Tyler Cowen has a fairly downbeat assessment of the UK economy’s likely future performance (manufacturing base eroded, tourism not enough, too dependent on finance etc) but he makes a pair of characteristically good points about trimming public spending:
1. The case for the cuts is not that they will spur growth, but rather forestall a future disaster. That’s hard to test. A second part of the case is that not many political windows for the cuts will be available; that’s hard to test too. On that basis, it’s fine to call the case for the cuts underestablished, but that’s distinct from claiming that poor gdp performance shows the cuts to be a mistake.
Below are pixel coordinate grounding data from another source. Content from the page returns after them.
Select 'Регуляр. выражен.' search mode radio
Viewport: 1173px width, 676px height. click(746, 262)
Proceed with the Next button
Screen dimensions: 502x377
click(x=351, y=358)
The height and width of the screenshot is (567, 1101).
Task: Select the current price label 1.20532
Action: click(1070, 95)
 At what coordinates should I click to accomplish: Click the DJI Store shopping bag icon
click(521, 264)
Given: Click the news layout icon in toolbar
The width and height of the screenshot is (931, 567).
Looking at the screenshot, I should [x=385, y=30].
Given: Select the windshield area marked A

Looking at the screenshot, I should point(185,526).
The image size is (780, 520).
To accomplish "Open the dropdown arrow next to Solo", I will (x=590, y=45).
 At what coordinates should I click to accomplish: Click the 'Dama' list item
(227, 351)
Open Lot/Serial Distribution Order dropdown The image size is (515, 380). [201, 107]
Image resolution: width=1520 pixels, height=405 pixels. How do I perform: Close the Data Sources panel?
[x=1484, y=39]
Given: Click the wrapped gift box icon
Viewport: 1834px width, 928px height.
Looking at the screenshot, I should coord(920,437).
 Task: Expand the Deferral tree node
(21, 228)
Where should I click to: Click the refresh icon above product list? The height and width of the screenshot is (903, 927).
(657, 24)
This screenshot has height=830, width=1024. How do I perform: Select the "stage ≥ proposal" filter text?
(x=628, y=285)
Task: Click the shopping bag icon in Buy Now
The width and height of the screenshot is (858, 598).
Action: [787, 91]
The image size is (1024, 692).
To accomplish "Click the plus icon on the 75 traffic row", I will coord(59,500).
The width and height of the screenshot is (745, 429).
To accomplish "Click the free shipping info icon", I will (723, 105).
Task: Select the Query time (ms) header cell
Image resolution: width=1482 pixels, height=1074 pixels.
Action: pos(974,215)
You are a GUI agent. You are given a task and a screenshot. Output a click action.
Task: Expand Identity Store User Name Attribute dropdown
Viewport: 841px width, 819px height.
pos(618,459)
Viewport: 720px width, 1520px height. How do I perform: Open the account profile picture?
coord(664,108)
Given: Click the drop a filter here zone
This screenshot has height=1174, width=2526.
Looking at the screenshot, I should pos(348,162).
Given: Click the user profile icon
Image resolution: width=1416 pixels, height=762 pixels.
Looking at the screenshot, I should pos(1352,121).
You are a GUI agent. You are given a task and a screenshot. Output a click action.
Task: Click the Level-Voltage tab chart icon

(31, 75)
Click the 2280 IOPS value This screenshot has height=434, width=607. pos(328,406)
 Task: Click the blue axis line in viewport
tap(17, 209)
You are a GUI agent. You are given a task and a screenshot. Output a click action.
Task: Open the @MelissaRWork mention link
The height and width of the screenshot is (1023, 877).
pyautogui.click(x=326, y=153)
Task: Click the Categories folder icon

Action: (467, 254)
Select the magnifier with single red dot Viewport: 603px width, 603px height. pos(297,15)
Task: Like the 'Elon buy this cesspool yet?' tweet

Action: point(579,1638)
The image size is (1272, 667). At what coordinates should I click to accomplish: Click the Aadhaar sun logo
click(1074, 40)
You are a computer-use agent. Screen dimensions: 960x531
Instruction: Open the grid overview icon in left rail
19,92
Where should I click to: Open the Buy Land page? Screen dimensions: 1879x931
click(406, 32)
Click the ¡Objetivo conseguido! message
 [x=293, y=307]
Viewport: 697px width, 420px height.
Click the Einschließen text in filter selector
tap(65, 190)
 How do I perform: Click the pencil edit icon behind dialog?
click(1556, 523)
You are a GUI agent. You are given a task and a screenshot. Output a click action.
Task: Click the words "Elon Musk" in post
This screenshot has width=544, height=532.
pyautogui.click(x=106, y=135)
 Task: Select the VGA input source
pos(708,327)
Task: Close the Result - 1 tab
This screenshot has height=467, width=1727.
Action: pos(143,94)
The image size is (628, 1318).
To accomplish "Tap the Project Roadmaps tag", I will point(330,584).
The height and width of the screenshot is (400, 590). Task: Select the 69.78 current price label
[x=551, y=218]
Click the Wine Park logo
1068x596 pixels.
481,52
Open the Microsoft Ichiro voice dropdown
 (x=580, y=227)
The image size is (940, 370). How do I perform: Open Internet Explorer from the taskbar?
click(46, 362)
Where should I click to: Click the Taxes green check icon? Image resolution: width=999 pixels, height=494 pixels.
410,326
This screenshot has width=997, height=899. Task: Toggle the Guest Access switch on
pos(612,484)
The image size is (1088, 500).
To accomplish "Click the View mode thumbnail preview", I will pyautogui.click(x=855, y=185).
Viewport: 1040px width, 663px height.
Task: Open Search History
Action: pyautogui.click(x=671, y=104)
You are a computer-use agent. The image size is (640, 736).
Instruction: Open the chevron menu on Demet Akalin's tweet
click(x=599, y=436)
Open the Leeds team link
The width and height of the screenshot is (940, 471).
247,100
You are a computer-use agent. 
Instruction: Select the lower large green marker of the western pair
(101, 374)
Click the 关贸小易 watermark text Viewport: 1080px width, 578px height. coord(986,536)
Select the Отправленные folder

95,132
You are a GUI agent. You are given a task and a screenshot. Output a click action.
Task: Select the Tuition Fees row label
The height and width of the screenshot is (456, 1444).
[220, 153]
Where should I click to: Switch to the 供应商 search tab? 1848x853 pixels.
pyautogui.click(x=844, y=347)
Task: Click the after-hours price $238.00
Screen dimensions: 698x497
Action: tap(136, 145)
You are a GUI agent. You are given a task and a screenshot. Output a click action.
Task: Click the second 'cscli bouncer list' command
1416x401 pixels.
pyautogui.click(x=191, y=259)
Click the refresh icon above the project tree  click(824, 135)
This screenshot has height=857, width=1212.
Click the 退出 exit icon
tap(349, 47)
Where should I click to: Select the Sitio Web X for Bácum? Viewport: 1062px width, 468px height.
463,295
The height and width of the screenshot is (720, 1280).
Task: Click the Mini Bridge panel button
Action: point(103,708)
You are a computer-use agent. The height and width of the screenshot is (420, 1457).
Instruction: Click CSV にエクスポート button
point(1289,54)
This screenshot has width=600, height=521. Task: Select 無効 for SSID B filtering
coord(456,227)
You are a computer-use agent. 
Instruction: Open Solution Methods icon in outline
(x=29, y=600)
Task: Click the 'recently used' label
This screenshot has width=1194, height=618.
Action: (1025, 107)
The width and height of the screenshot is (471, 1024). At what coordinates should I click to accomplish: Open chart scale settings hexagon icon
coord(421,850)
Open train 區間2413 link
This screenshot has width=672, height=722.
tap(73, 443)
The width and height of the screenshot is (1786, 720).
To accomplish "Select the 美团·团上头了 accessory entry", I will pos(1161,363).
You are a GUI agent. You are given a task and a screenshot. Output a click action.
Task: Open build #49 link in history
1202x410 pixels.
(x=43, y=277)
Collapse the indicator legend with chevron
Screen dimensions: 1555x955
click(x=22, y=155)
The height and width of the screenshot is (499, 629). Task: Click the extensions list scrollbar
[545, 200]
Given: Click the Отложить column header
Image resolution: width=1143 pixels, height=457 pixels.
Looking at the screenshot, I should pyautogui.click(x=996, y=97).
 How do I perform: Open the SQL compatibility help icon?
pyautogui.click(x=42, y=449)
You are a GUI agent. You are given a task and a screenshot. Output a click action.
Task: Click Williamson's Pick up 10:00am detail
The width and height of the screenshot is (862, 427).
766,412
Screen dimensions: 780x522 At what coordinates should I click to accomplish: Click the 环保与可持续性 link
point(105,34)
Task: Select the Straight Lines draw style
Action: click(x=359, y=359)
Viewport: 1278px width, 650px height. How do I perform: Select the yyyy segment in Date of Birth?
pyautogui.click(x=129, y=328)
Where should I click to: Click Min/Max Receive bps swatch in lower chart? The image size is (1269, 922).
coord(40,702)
2. Let’s say the cuts lower government consumption and raise private consumption, and that government consumption is wasteful but private consumption isn’t (and long-run growth is given by the Solow-like expansion of the international technological frontier.) That’s a good case for making the cuts, but they still won’t show up as higher gdp. The government consumption is valued into gdp figures at cost, so even cuts proponents with a good case don’t have to be predicting higher gdp.
You can see, however, why economists talk one language and politicians, by necessity, another.I doubt if the UK fiscal austerity program will much boost their growth rate, which is likely low in any case and for non-Keynesian reasons. Simply citing a low UK growth rate is not a test of their fiscal policy…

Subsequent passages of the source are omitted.